Keyakinan kita tidak terbatas, misalnya Tuhan itu Esa atau Adam adalah
manusia pertama di bumi. Salah satu fungsi penting dari kepercayaan/keyakinan
adalah bahwa hal itu membentuk dasar nilai. Nilai adalah komponen evaluatif dari
kepercayaan mencakup kegunaan, kebaikan, estetika, dan kepuasan. Jadi nilai bersifat
normatif, memberitahu suatu anggota budaya mengenai apa yang baik atau buruk,
bersumber dari isu filosofis yang lebih besar yang merupakan bagian dari lingkungan
budaya, karena itu nilai bersifat stabil dan sulit berubah (Mulyana, 2007:215-216).
Keyakinan dan nilai yang dianut seseorang yang jika dilaksanakan secara
terus-menerus akan disebut sikap.
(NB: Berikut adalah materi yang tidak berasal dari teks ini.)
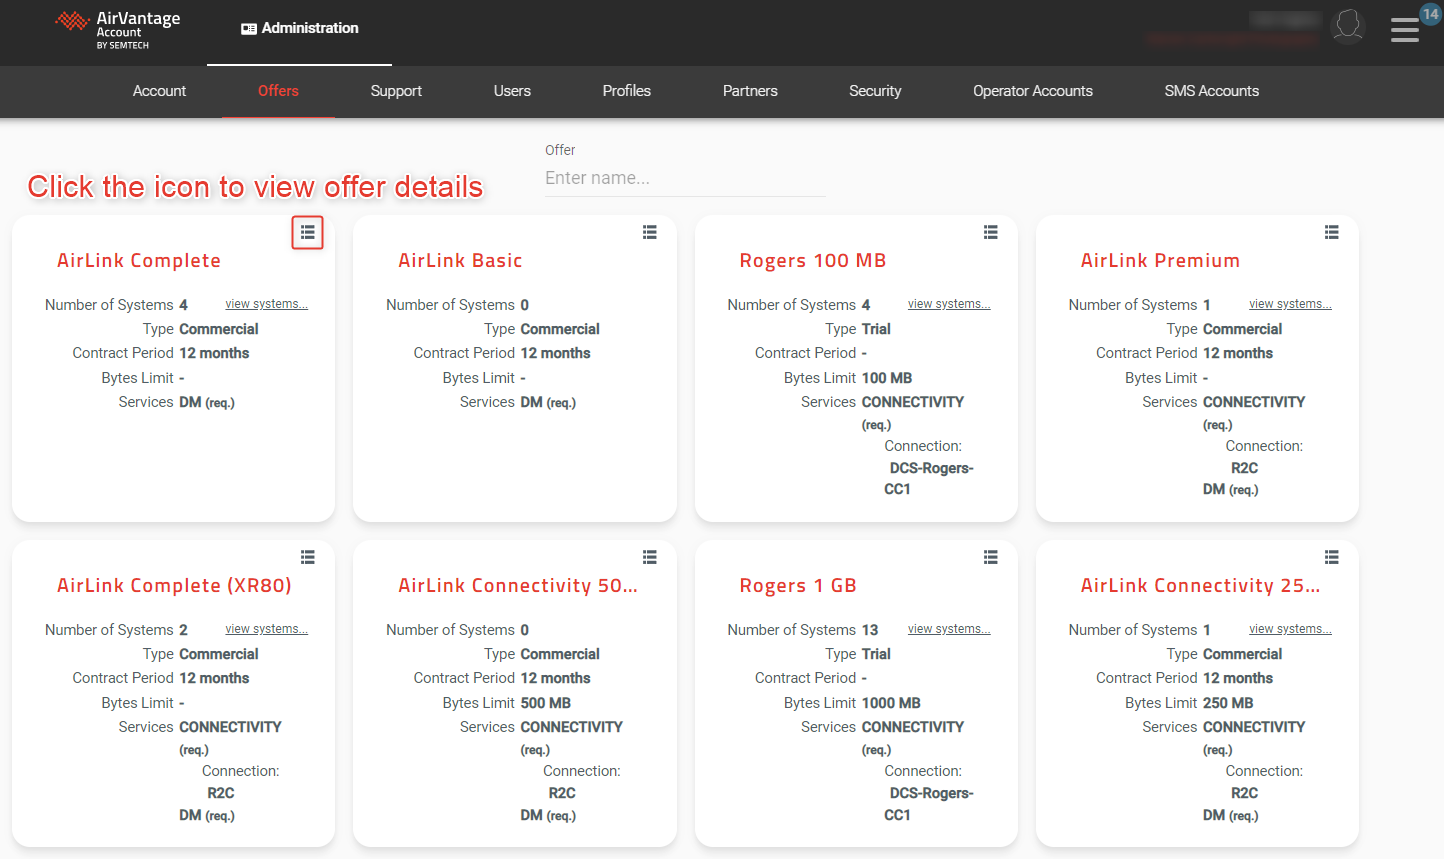Click view systems link for AirLink Complete
The width and height of the screenshot is (1444, 859).
point(266,304)
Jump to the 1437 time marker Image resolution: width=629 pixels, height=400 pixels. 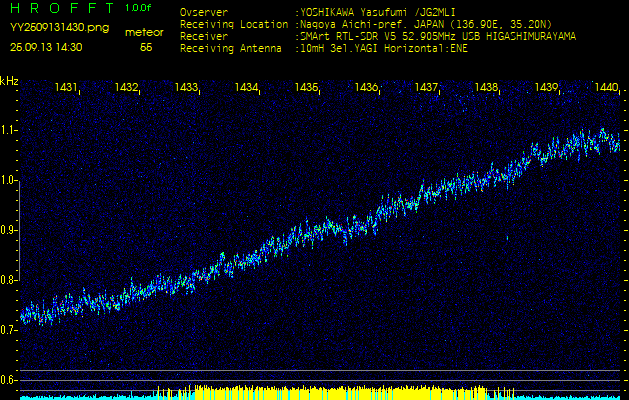[x=426, y=88]

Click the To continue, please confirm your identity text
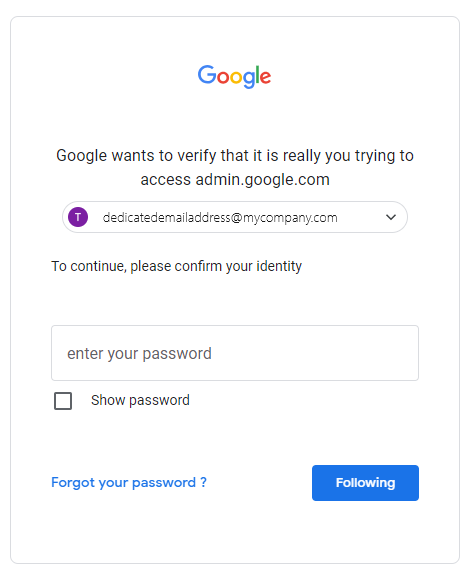[176, 266]
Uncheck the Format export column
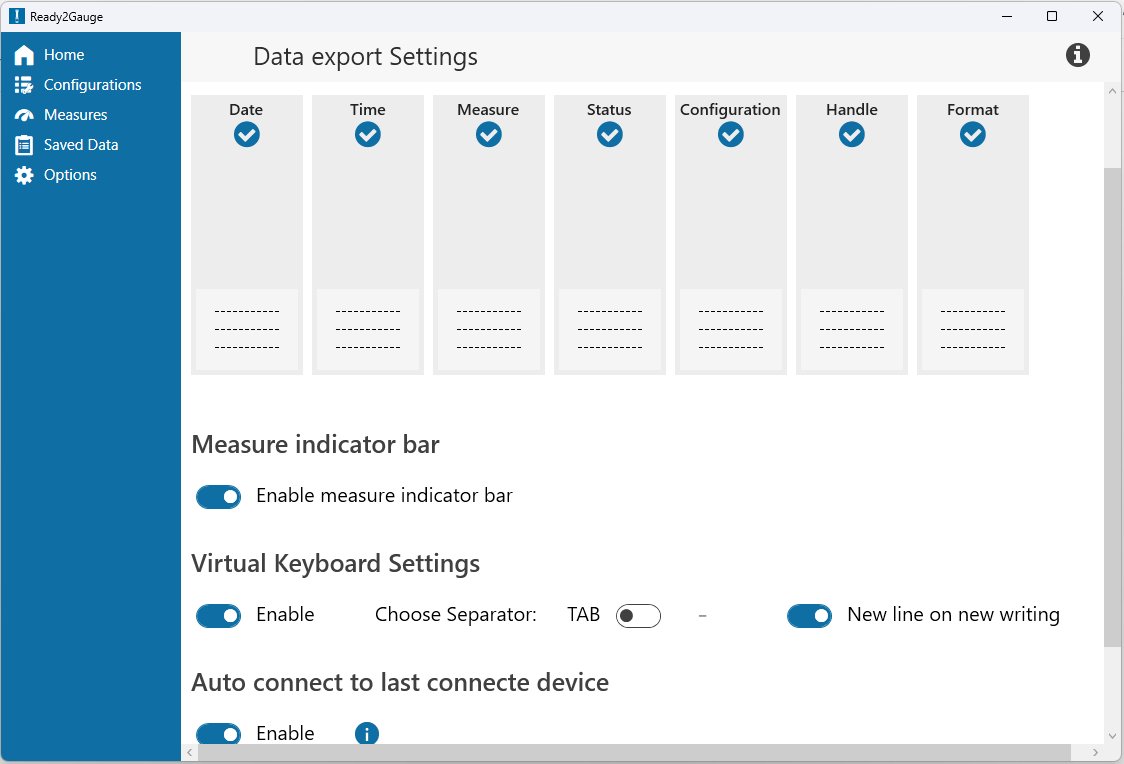This screenshot has width=1124, height=764. pos(972,134)
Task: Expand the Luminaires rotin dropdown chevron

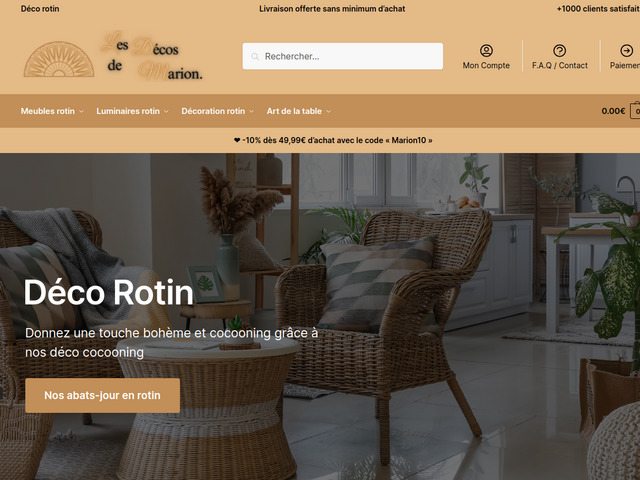Action: pos(166,111)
Keyakinan dan nilai yang dianut seseorang tidak
dapat diamati langsung. Kita hanya bisa menduga bagaimana kepercayaan dan nilai
seseorang berdasarkan tindakannya, terutama yang konsisten dari waktu ke waktu
(sikap). Manusia telah menganut berbagai kepercayaan sejak lahir yang ditanamkan
di dalam lingkungannya. Bagaimana cara berbicara, gaya berpakaian, apa yang bisa
dicapai, dan apa yang harus dilakukan untuk mencapai tujuan tersebut, semua
diterima begitu saja dari lingkungan tanpa banyak mempersoalkannya. Pola budaya
merupakan suatu sistem kepercayaan dan nilai yang terintegrasi yang bekerja sama
untuk menyediakan suatu model terpadu dan konsisten. Pola tersebut berkontribusi
tidak hanya pada cara manusia melihat dan berpikir mengenai dunia ini, namun juga
bagaimana manusia hidup di dunia ini (Samovar,dkk, 2010: 227).